Circular No. 44/2014/TT-BYT dated November 25, 2014 of the Ministry of Health on drug registration
Pursuant to the Law on Pharmacy No. 34/2005/QH11 dated June 14, 2005;
Pursuant to the Government's Decree No. 63/2012/ND-CP dated August 31, 2012 defining the functions, tasks, powers and organizational structure of the Ministry of Health;
At the request of the Director of the Drug Administration of Vietnam and the Director of Department of Medical Equipment and Health Works,
The Minister of Health promulgates a Circular on registration of drugs.
Chapter I
GENERAL PROVISIONS
Article 1. Scope
This Circular provides for the registration of drugs for human use permitted for sale in Vietnam.
Article 2. Interpretation of terms
For the purposes of this Circular, these terms below shall be construed as follows:
1. Modern drug means a drug containing active ingredients whose composition, formula and purity have been identified.
2. New active ingredient means an active ingredient contained in the drug which is registered for permission for sale (hereinafter referred to as registered) in Vietnam for the first time.
3. Generic drug means a finished drug, usually intended to be interchangeable with an innovator product, which is manufactured without a franchise agreement from the innovator company and sold after the expiry date of the patent or other exclusive rights.
4. Drug manufactured under a franchise agreement means a drug of a Vietnamese or foreign drug manufacturer bearing a drug registration number in Vietnam or overseas which is manufactured under a franchise agreement between the aforesaid manufacturer and another manufacturer in Vietnam eligible for drug manufacturing.
5. Brand name of drug means the name of a drug other than its generic name or international nonproprietary name.
6. ASEAN common technical dossier (ACTD) means a set of documents providing guidance on drug registration application to meet common technical requirements of the Association of Southeast Asian Nations (ASEAN) as mentioned in Appendix No.
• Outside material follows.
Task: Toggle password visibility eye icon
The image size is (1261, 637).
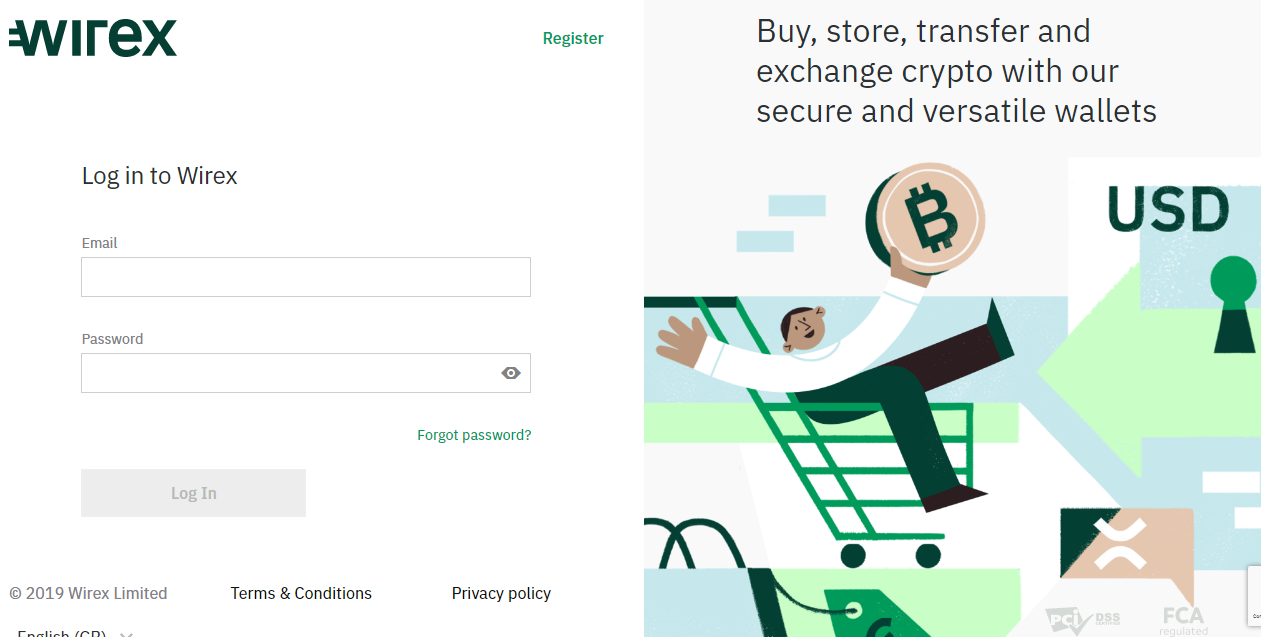Action: tap(511, 373)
I of The ASEAN common technical dossier and technical requirements issued together with this Circular.
7. Major variation means a variation which directly and greatly affects quality, safety and efficacy of a drug, as mentioned in the Appendix II on Major variations, minor variations, and other variations related to drugs bearing drug registration numbers (hereinafter referred to as registered drug) issued together with this Circular.
8. Minor variation means a variation which hardly or slightly affects quality, safety and efficacy of a drug, as mentioned in the Appendix II on major variations, minor variations, and other variations related to registered drugs issued together with this Circular.